Cuteness Responses Are Hard-Wired Into the Human Brain
Trends in Cognitive Science explains another important facet of why people perceive cats as being so cute.
Kittens in particular tend to be sweet-smelling with soft voices and very soft and furry bodies.
Konrad Lorenz’s kindchenschema response extends beyond simple facial appearance and head size to include infant sounds, smells, and softness.
Kittens in particular fit the bill for all of the kindchenschema attributes. Just looking at a soft and furry meowing kitten can potentially activate a deep neurological instinct to nurture and cuddle the kitten.
And as The Guardian explains, there is also research suggesting that the soft fur of cats and kittens kindles the social grooming instinct in our primate brains.
Perhaps modern humans do not sit around running our fingers through each other’s hair or trading back-scratching sessions. But this behavior is still both common and essential for health and social bonds in our closest primate relatives.
Cute Cats Can Cause Cuteness Aggression in People
As NPR reports, there is now such a state as “cuteness aggression.”
Research published in the Frontiers in Behavioral Neuroscience journal explained how very cute things, including babies and baby-face animals, can cause a sort of emotional overload that actually creates the potential for aggressive behavior.
But in this case, the aggressive behavior is interpreted as a protective response.
The human viewing the very cute baby or animal is overcome with a biological urge to cuddle and protect that can lead to squeezing, pinching, or crushing the baby or animal harder than is necessary, as an earlier Yale University research study points out.
The researchers were able to isolate activity in certain parts of the brain and link increased activity in those areas to the presentation of very cute babies or animals.
In other words, when you see a cat, the part of your brain that is hardwired to prefer cuteness and protect it goes into overdrive.
Cats may not have specifically evolved on their own to display the kinds of faces, smells, sounds, and behaviors that humans prefer, although this is not out of the realm of possibility.
But what is more likely is that, yet again, cat breeders consciously or unconsciously selected feline breeding pairs that appeared cuter to the breeder’s eyes and senses.

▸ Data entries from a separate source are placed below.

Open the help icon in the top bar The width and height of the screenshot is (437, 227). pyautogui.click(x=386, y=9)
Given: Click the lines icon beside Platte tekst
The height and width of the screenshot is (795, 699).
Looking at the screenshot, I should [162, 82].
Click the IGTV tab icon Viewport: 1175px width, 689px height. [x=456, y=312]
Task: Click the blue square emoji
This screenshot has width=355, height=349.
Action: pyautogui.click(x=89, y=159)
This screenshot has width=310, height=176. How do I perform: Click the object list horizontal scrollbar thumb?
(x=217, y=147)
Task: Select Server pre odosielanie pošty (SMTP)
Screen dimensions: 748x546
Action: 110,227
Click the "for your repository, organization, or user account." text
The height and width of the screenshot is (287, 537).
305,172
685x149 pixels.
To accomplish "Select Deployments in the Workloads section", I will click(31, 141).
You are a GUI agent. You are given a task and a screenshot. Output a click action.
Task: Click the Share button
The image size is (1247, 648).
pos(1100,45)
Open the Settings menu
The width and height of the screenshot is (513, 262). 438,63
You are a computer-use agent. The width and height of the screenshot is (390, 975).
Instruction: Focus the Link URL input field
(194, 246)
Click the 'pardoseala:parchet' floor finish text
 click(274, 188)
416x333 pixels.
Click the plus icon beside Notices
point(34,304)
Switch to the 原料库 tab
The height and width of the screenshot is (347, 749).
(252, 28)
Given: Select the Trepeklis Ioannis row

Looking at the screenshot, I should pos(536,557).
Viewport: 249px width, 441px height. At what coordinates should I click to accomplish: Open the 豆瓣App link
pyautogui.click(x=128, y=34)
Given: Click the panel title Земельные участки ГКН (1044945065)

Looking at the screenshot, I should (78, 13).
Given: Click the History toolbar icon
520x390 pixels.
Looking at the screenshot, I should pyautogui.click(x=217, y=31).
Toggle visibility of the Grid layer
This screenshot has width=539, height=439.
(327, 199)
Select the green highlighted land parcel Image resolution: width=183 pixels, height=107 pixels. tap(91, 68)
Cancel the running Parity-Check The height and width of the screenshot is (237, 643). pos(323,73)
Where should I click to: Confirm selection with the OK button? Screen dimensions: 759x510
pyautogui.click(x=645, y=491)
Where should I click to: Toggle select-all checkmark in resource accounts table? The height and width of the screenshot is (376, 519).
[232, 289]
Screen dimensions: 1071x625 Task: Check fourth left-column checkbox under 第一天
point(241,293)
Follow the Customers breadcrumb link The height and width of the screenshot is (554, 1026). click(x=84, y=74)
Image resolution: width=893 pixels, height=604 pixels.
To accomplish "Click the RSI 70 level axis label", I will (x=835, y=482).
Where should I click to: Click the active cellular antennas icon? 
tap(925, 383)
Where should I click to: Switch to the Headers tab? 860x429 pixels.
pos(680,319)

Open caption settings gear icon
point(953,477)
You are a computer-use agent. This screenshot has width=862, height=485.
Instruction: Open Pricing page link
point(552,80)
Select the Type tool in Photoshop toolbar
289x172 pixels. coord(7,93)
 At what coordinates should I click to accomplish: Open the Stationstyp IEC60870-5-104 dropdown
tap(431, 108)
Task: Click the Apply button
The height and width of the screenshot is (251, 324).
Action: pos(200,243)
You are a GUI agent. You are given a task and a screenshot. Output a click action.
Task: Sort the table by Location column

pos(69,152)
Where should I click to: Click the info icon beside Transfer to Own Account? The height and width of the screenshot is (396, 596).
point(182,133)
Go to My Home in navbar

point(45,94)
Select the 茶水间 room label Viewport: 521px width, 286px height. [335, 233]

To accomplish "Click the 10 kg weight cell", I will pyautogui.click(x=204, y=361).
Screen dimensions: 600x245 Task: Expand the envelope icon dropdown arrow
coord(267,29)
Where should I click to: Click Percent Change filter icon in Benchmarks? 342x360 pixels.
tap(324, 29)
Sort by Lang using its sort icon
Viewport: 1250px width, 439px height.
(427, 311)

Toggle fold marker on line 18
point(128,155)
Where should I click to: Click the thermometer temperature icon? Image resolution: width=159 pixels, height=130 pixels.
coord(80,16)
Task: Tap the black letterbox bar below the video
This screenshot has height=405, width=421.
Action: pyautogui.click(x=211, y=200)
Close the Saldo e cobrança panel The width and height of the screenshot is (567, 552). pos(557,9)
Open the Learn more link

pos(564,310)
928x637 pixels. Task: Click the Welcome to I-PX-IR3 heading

Do Cats Think People Are Cute
Since we are taking a look at why cats are so cute to people, it seems fair to turn the question around and ask whether cats think people are cute.
According to Bustle, the most likely answer given what researchers know about feline behavior and motivations is that no, cats don’t think people are cute.
Researchers believe that cats view their people as larger cats with no fur. This is based on how cats treat humans and behave with humans.
Basically, cats treat people the same way they treat other cats.
Even though a lot of feline behaviors seem designed to evoke the human response towards extremely cute sights, sounds, smells, and sensations, cats apparently are not playing favorites.
The way cats treat one another is basically the same way that cats treat humans. A cat that wants to be groomed, fed, played with, petted, or left alone will use the same cues with another cat as it will with its human caretaker.
Do Cats Know They Are Cute
This last question is one that generates endless debate between cat people and non-cat people.
As the Sydney Morning Herald reports, while cats may not know (or care) that humans find them cute, they certainly are masters of displaying behaviors that will get them what they want.
So even if cats do not understand the concept of cute or assign special meaning to it, there is no doubt that felines understand that behaving in certain ways can trigger their people to respond with desirable results – pats, treats, play, petting, attention, and love.